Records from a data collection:
'''

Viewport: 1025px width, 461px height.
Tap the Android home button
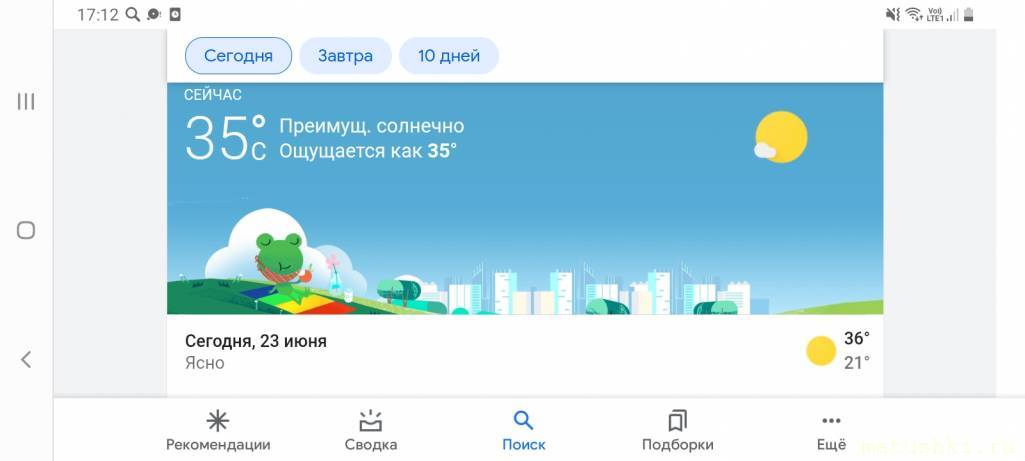25,230
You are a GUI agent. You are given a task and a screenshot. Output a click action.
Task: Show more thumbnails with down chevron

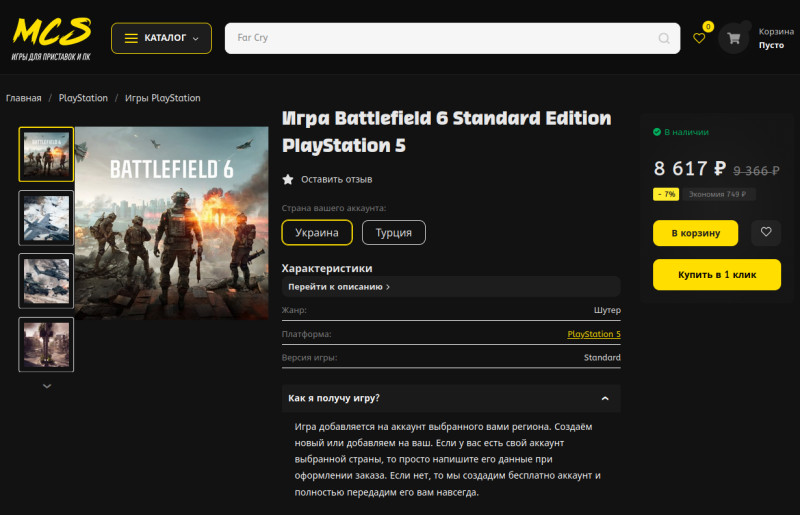[x=47, y=386]
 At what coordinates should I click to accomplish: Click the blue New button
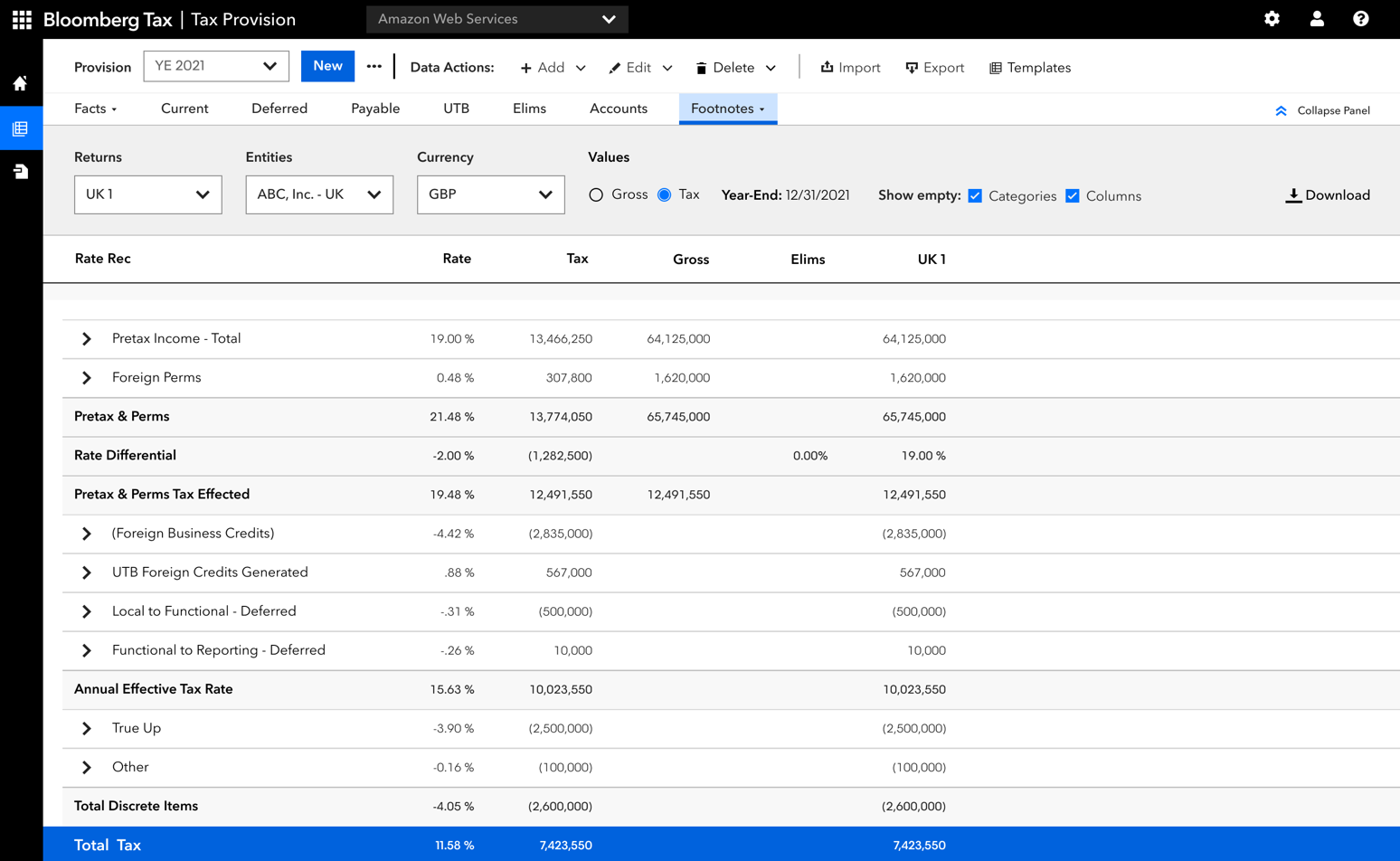[x=327, y=66]
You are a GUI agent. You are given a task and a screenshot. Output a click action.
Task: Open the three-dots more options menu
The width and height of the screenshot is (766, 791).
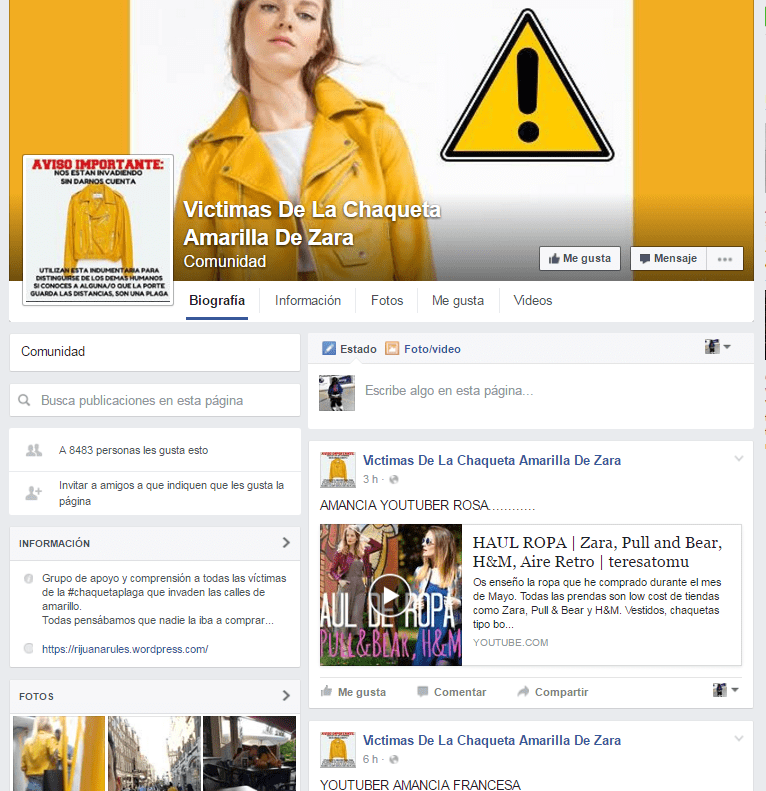click(x=725, y=258)

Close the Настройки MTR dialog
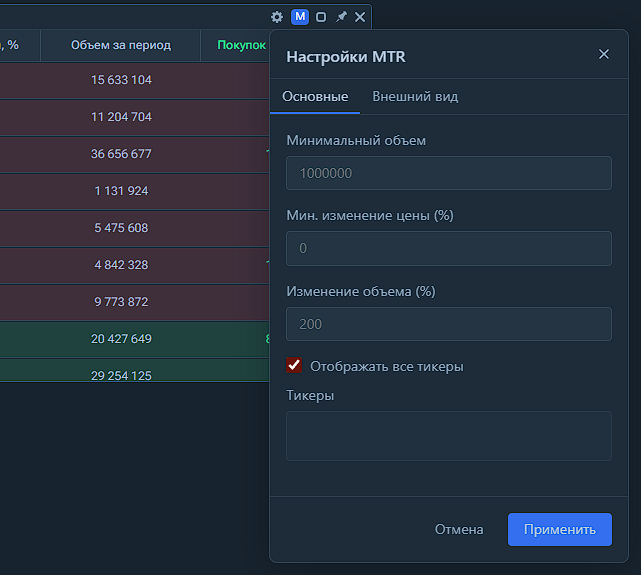tap(603, 54)
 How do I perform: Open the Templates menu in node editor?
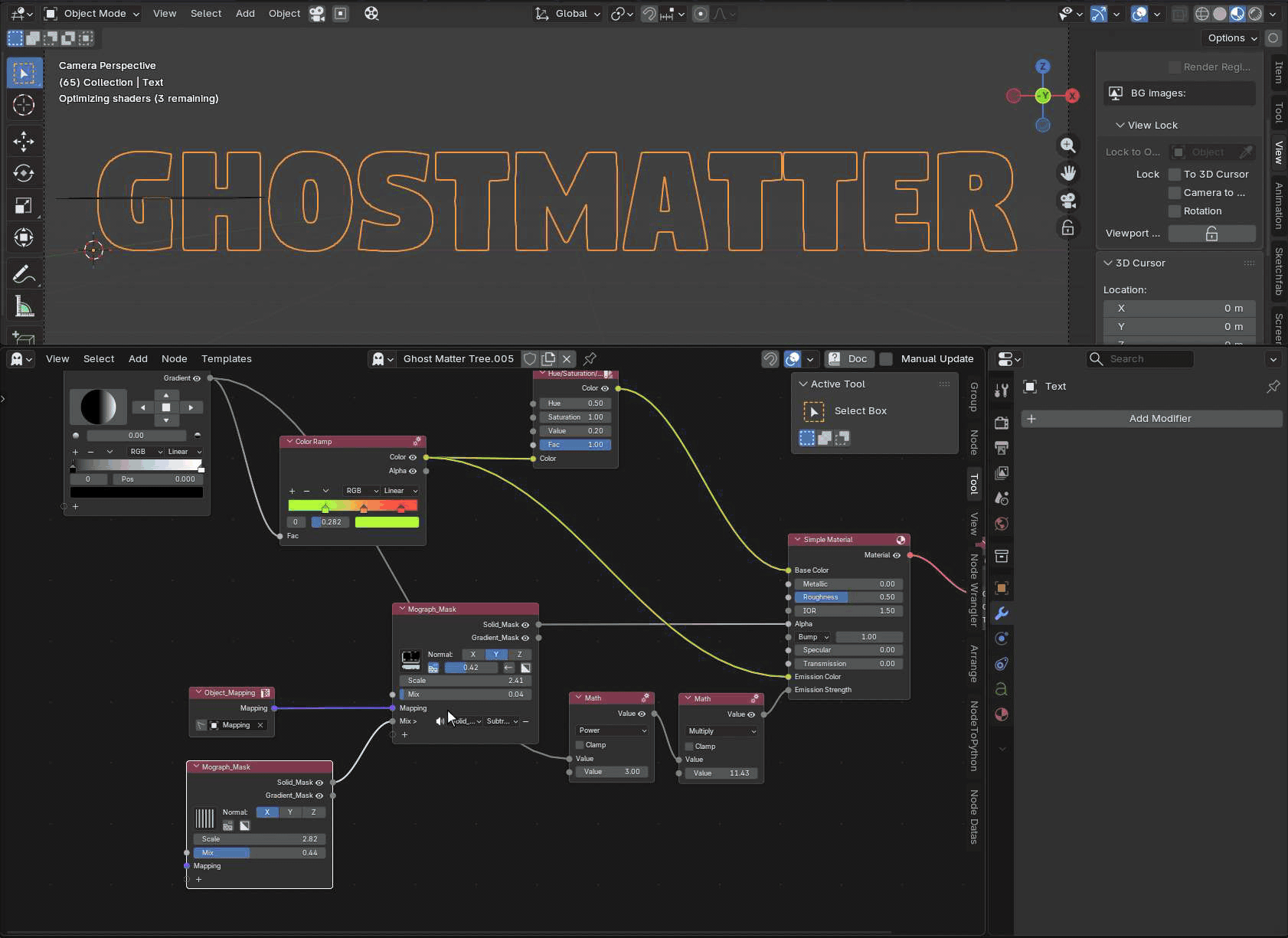pyautogui.click(x=226, y=358)
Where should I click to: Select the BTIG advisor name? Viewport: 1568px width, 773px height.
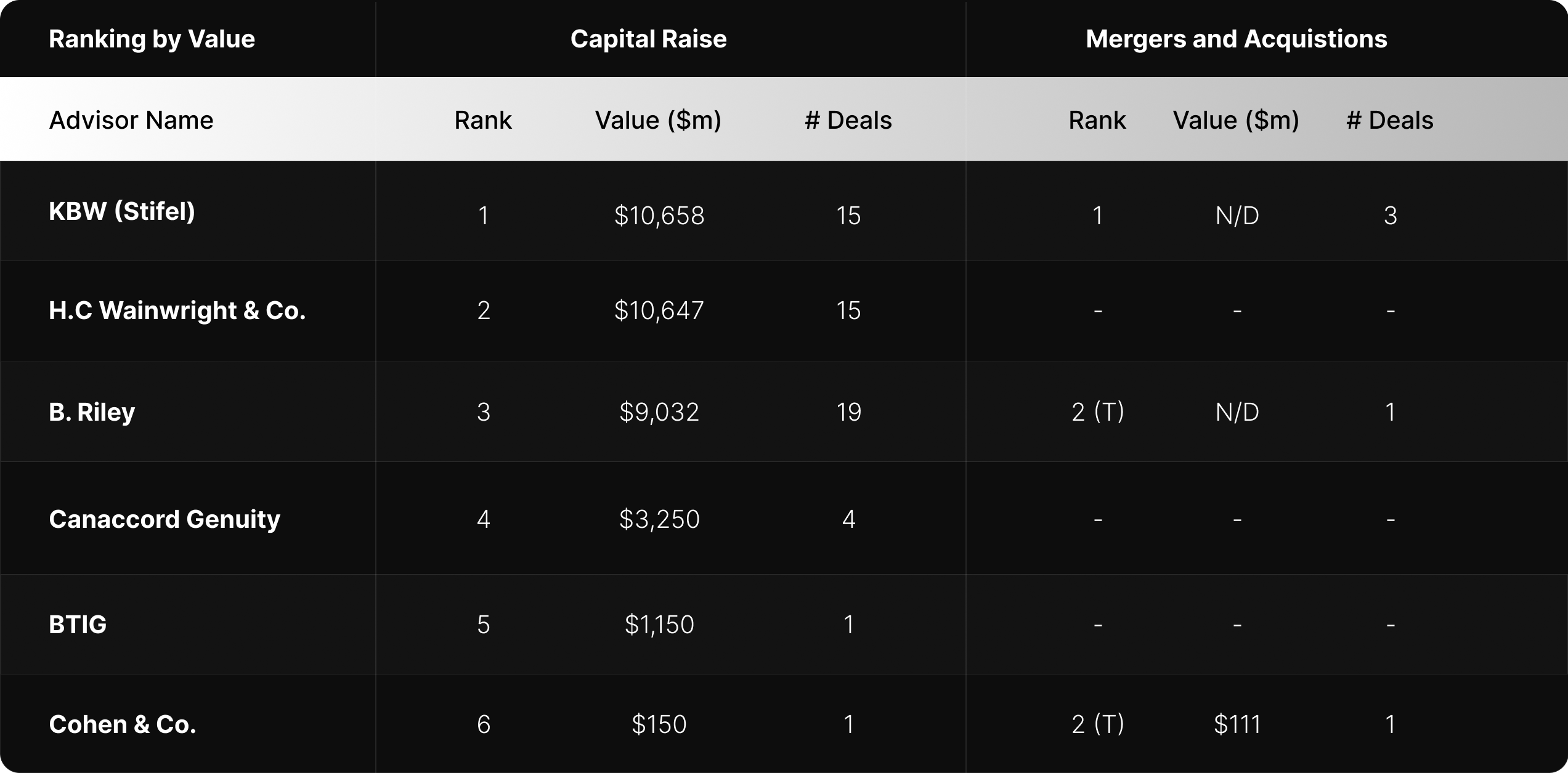(x=78, y=625)
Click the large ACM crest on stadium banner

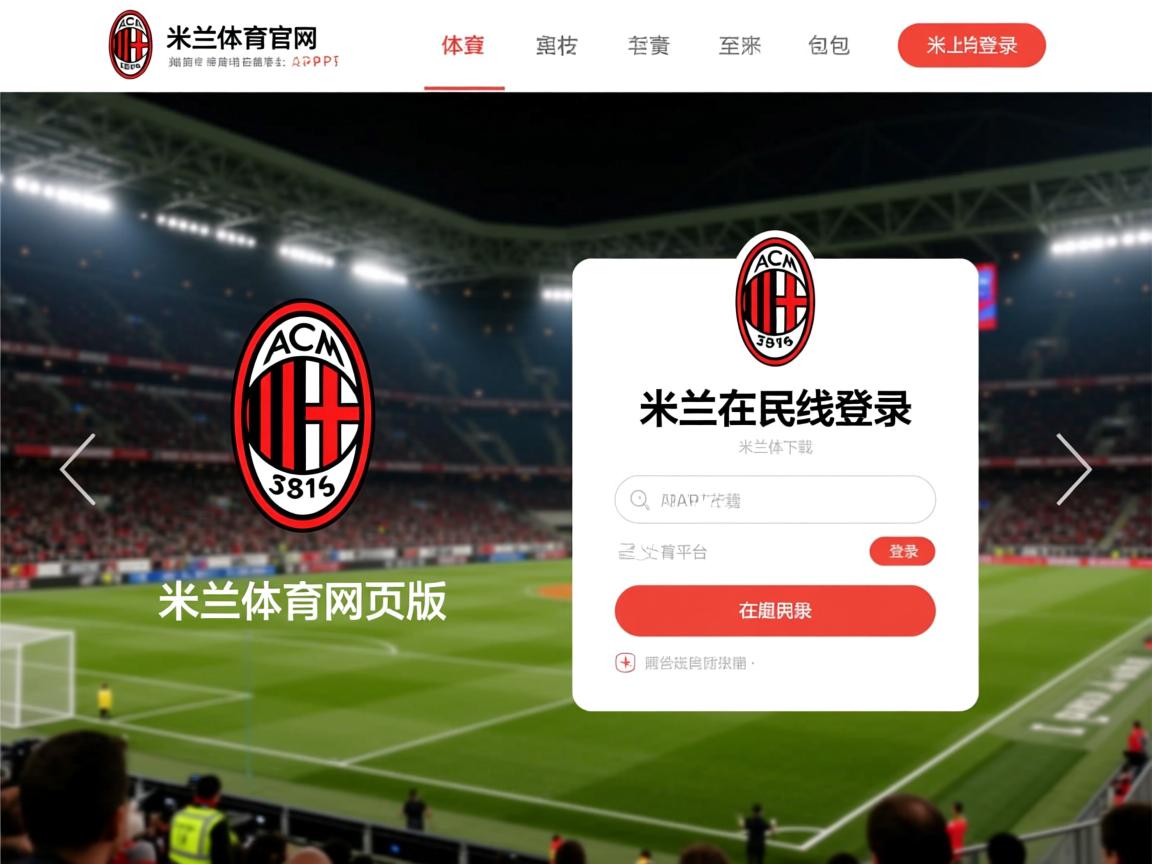point(303,415)
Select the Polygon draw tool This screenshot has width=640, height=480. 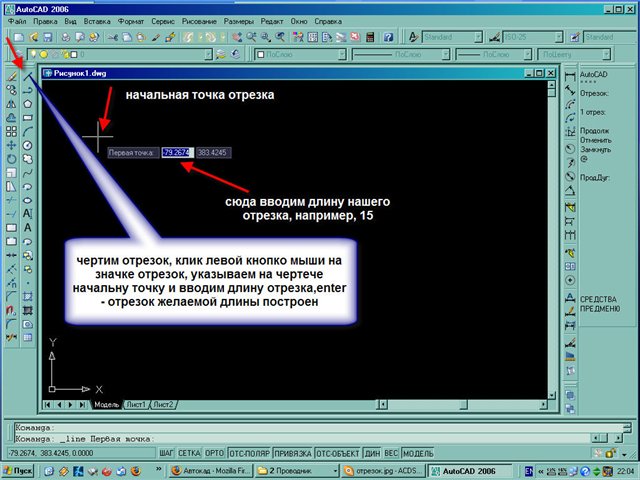coord(29,103)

'''

> _EXERCISE OBJECTIVE_
From the records above, transcribe exactly the lines starting at the one containing "Task: Show more thumbnails with down chevron" and ending at the one containing "Task: Open the three-dots more options menu". Skip the pictures.

> _EXERCISE RESULT_
Task: Show more thumbnails with down chevron

[x=47, y=386]
 At what coordinates should I click to accomplish: Click the blue New button
[x=327, y=66]
You are a GUI agent. You are given a task and a screenshot. Output a click action.
Task: Open the three-dots more options menu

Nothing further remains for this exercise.